Edd Mann Developer

Creating a 'Winning' Audio Lambda Service using Serverless, Polly and compiled SOX

Following on from my previous post which discussed manipulating images, I would now like to expand upon this and look into how you can interact with audio using Lambda. To highlight this use-case we will be creating a simple service which given a name and optional voice (provided by Polly), will synthesise the name and include it in a returned ‘And the winner is…’ applause MP3 file. This will demonstrate how to integrate Polly within Lambda, compile and execute native-code within Lambda and return a binary MP3 file to the client.

Compiling SOX for Lambda

As we wish to join our static intro and outro audio files with the dynamically produced Polly response, we will need an application that can go about achieving this. I have decided to use SOX for this task, as it provides us with a very simple API for joining multiple files together into a single track. Lambda allows us to execute natively compiled code, providing that it has been correctly compiled for the underlying host operating system. To go about correctly compiling SOX for Lambda, we will be using a Docker image which locally replicates the environment as best it can, providing all the necessary build tooling.
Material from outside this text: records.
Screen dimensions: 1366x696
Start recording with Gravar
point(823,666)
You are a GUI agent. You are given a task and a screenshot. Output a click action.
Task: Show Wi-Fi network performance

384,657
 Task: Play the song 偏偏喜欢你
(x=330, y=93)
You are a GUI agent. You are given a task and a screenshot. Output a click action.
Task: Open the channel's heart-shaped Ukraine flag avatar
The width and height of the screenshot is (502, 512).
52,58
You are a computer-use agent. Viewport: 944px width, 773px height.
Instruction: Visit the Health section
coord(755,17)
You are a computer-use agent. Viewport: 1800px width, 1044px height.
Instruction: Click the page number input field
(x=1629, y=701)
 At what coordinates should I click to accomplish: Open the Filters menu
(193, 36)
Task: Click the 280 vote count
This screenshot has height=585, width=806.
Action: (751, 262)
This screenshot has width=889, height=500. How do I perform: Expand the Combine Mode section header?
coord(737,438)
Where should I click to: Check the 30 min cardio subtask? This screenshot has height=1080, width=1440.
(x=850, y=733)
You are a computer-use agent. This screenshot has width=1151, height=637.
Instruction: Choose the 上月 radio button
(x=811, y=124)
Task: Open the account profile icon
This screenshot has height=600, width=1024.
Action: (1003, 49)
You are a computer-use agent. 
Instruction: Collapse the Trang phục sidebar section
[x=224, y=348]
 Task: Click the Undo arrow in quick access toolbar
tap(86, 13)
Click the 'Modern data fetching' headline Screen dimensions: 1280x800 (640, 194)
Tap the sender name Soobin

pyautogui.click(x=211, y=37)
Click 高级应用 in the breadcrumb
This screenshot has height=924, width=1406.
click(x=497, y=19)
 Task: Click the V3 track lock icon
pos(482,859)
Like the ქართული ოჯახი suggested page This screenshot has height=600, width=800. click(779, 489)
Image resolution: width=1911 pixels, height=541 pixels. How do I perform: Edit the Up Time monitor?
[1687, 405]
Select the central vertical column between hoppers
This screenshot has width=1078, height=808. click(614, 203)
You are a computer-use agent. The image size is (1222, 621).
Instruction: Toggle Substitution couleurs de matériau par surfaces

First, we need to start up a container (of this image) with bash running, so we can go about compiling SOX and its’ required dependencies.

$ docker run -it lambci/lambda:build bash

This will pull down the required image from Docker Hub and begin a bash interpreter session. Within this session, we will start by compiling MPEG Audio Decoder, which is a dependency of SOX.

$ curl -L -o libmad-0.15.1b.tar.gz "http://downloads.sourceforge.net/project/mad/libmad/0.15.1b/libmad-0.15.1b.tar.gz"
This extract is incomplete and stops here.